Participants who completed this trial were enrolled in an extended trial called SELECTION. One-year results were presented4 in 2012. Patients who were on placebo and began treatment with DAC HYP in the extension trial had a 59-percent reduction in annualized relapse rate compared to the year prior, while patients who continued on DAC HYP maintained their low relapse rate from the prior year.
In 2013, further data from this trial were presented.5 During the second year of treatment, brain-volume loss (atrophy) was 27-percent lower in the treated groups compared with the placebo group at year one. The authors of the study note that this reduction in the rate of brain atrophy may be consistent with neuroprotection.
DAC HYP was further studied in the DECIDE trial,6 a Phase III study of 1,841 participants with relapsing MS, comparing DAC HYP to Avonex® (interferon beta-1a). DAC HYP was administered subcutaneously once every four weeks for 96 to 144 weeks with a dose of 150 mg. This was compared to a weekly 30-mcg intramuscular injection of Avonex. The study began in March 2010 and was completed in the spring of 2014.

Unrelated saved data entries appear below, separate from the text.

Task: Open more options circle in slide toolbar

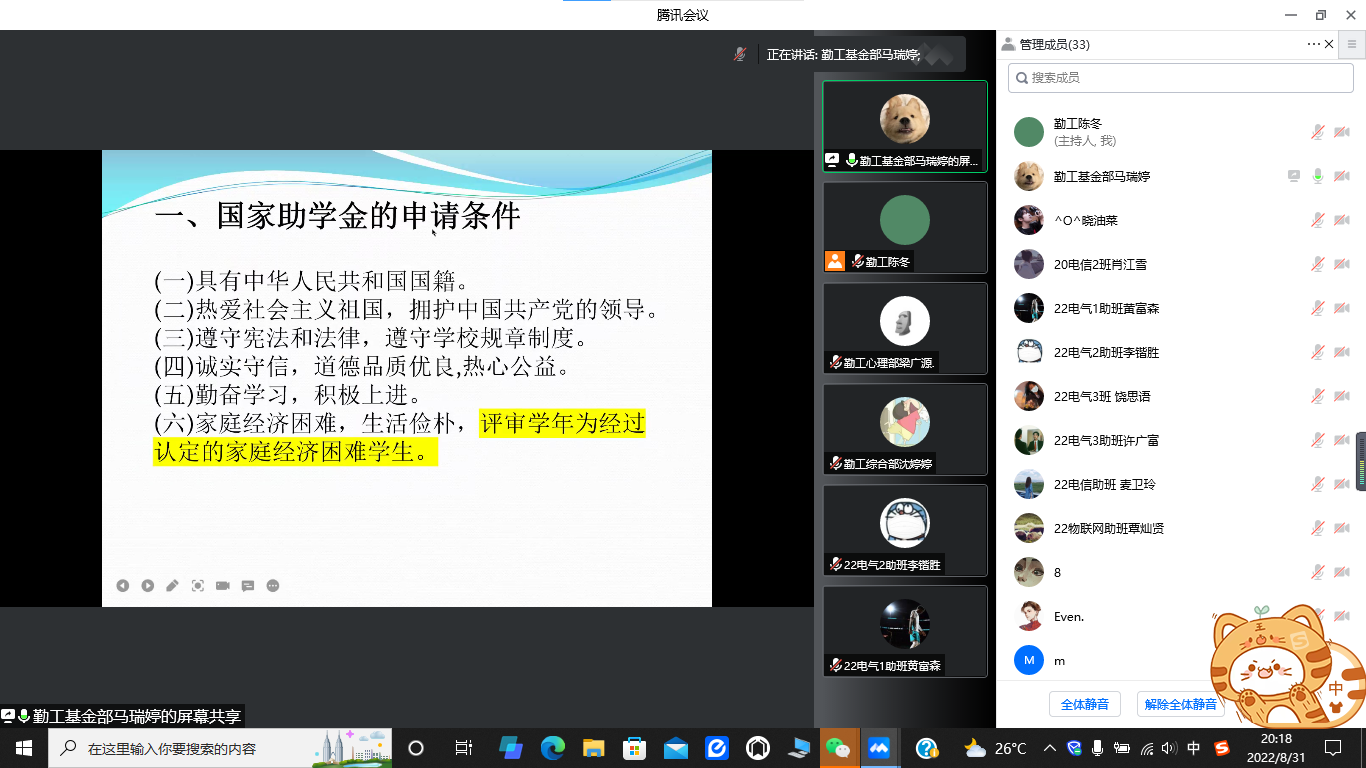Action: (273, 586)
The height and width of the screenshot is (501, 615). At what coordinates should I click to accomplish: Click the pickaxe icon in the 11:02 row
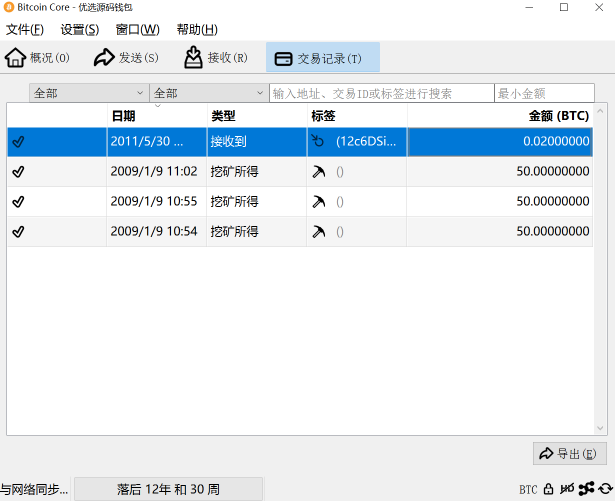tap(318, 172)
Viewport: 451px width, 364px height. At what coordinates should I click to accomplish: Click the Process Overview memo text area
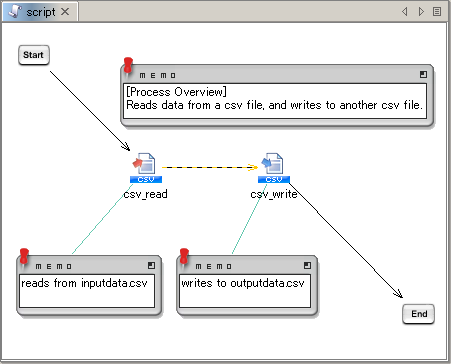[x=275, y=101]
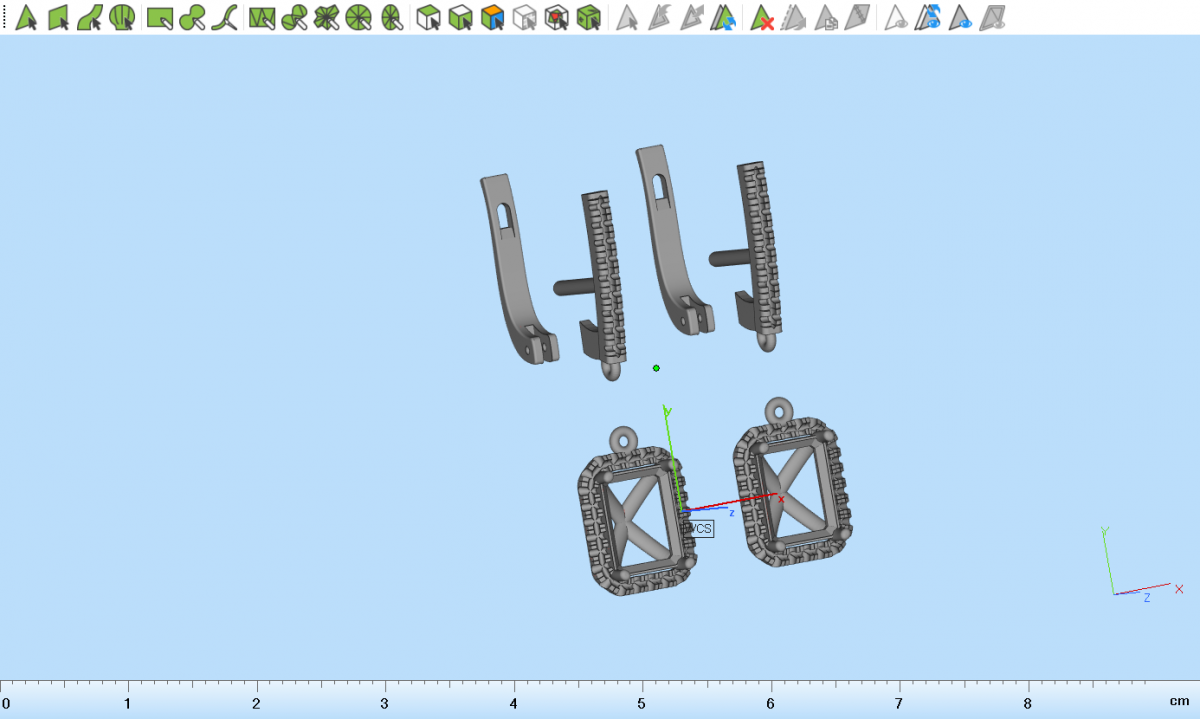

Initial results of the DECIDE trial were presented in 2014. Treatment7 with daclizumab resulted in a 45-percent reduction in annualized relapse rate (ARR), a 54-percent reduction in new and newly enlarging T2 lesions, and a 65-percent reduction in new gadolinium-enhancing lesions in comparison to Avonex. Risks associated with daclizumab treatment included infections, rash dermatitis, and liver enzyme abnormalities, some of which were serious. More than a third of people on daclizumab reported cutaneous (skin) issues – twice as many as on Avonex – including some cases severe enough to warrant discontinuing the drug. One death of a daclizumab-treated patient from the Phase II study was due to complications of a muscle abscess, and a second death was due to autoimmune liver inflammation. The safety profile of this medication, including the nature of the cutaneous (skin) side effects, will be closely evaluated in further analyses.
In abstracts presented at the 2015 ECTRIMS meeting, DAC HYP was shown to be more effective in patients at risk for high disease activity, as well as for those with less active disease, compared to individuals taking Avonex. Over the course of three years, DAC HYP was also associated with less brain-volume loss with RRMS, compared to individuals taking interferon beta-1a. The safety profile has been well characterized in clinical studies for periods up to six years.
By testing approved medications for relapsing MS in progressive disease, the possibility of extending the use of these well-known medications for progressive MS may be rigorously explored. Unfortunately, as discussed in the following sections on Tysabri and Gilenya, success in relapsing MS does not always predict similar efficacy in those with progressive disease.